◆ AANGELEVERDE TEKST
Feitelijke toedracht
De rechtbank gaat op basis van de gebezigde bewijsmiddelen uit van de volgende toedracht.
Op zaterdag 4 mei 2024 omstreeks 17:59 uur heeft een verkeersongeval plaatsgevonden op de Oranje Nassausingel ter hoogte van de kruising met de Korenmolen gelegen binnen de bebouwde kom van de gemeente Alphen aan den Rijn. De verdachte reed als bestuurder in zijn personenauto (een BMW). De verdachte reed op de Oranje Nassausingel richting de Willem de Zwijgerlaan. De verdachte was voornemens om rechtdoor te rijden, maar raakte in een slip enkele tientallen meters voor de kruising met de Korenmolen. De verdachte kreeg zijn voertuig niet meer onder controle en reed met hoge snelheid tegen het voertuig van [naam 1] . De verdachte had drie medepassagiers waaronder [naam 2] . Door het ongeval hebben [naam 1] en [naam 2] lichamelijk letsel opgelopen.

◆ AANGELEVERD MATERIAAL

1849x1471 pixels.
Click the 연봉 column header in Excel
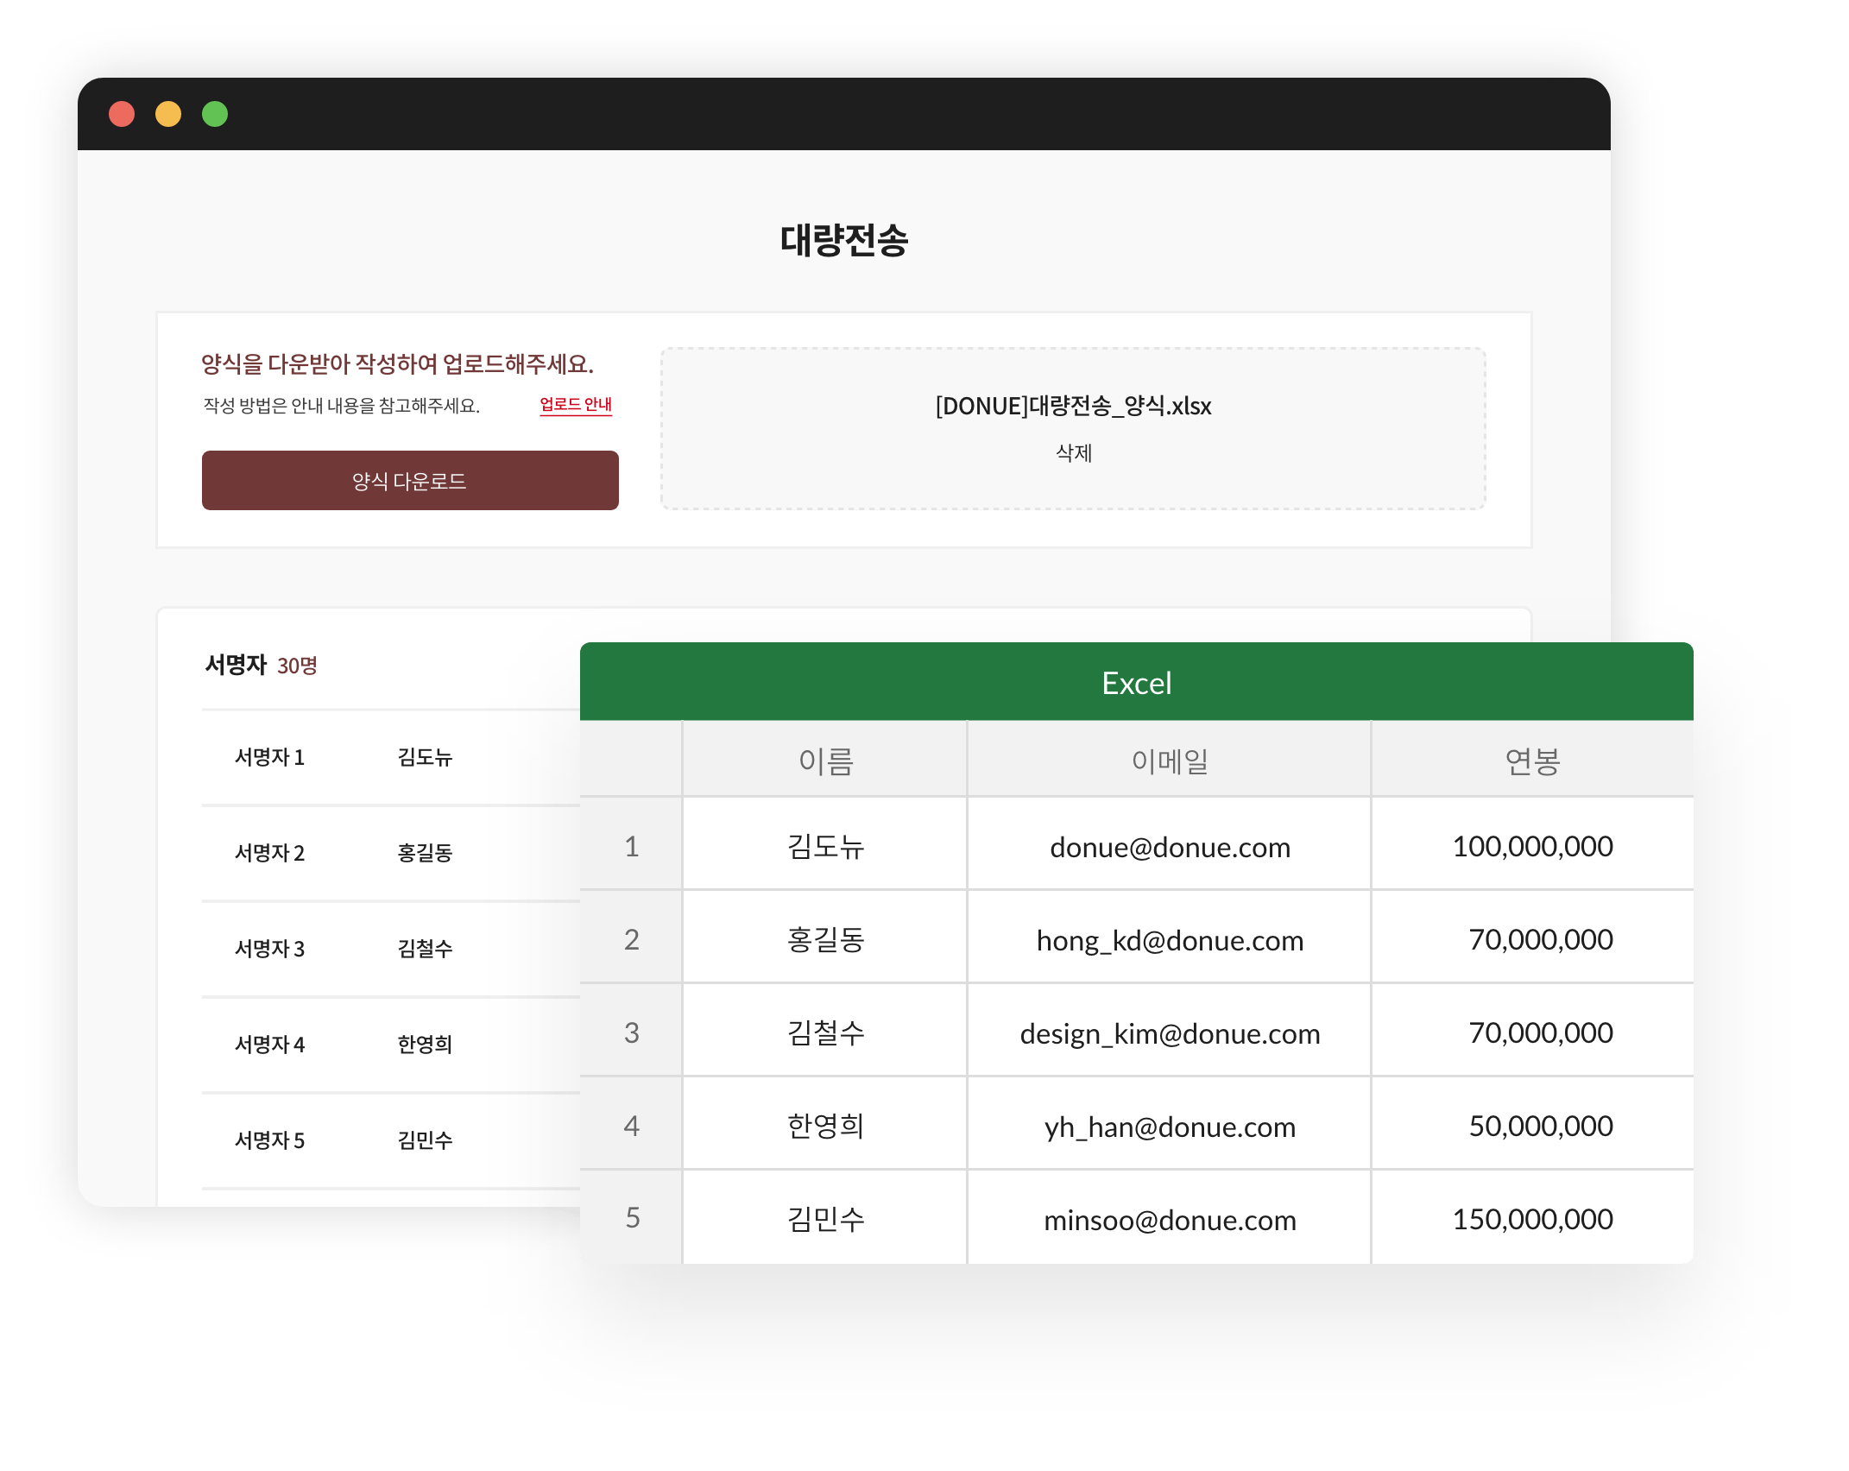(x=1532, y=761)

◆ SCHRIFTELIJKE OPDRACHT
Schrijf de tekst hierboven over de feitelijke toedracht van het verkeersongeval volledig en woord voor woord over.

◆ VOLLEDIG ANTWOORD
Feitelijke toedracht
De rechtbank gaat op basis van de gebezigde bewijsmiddelen uit van de volgende toedracht.
Op zaterdag 4 mei 2024 omstreeks 17:59 uur heeft een verkeersongeval plaatsgevonden op de Oranje Nassausingel ter hoogte van de kruising met de Korenmolen gelegen binnen de bebouwde kom van de gemeente Alphen aan den Rijn. De verdachte reed als bestuurder in zijn personenauto (een BMW). De verdachte reed op de Oranje Nassausingel richting de Willem de Zwijgerlaan. De verdachte was voornemens om rechtdoor te rijden, maar raakte in een slip enkele tientallen meters voor de kruising met de Korenmolen. De verdachte kreeg zijn voertuig niet meer onder controle en reed met hoge snelheid tegen het voertuig van [naam 1] . De verdachte had drie medepassagiers waaronder [naam 2] . Door het ongeval hebben [naam 1] en [naam 2] lichamelijk letsel opgelopen.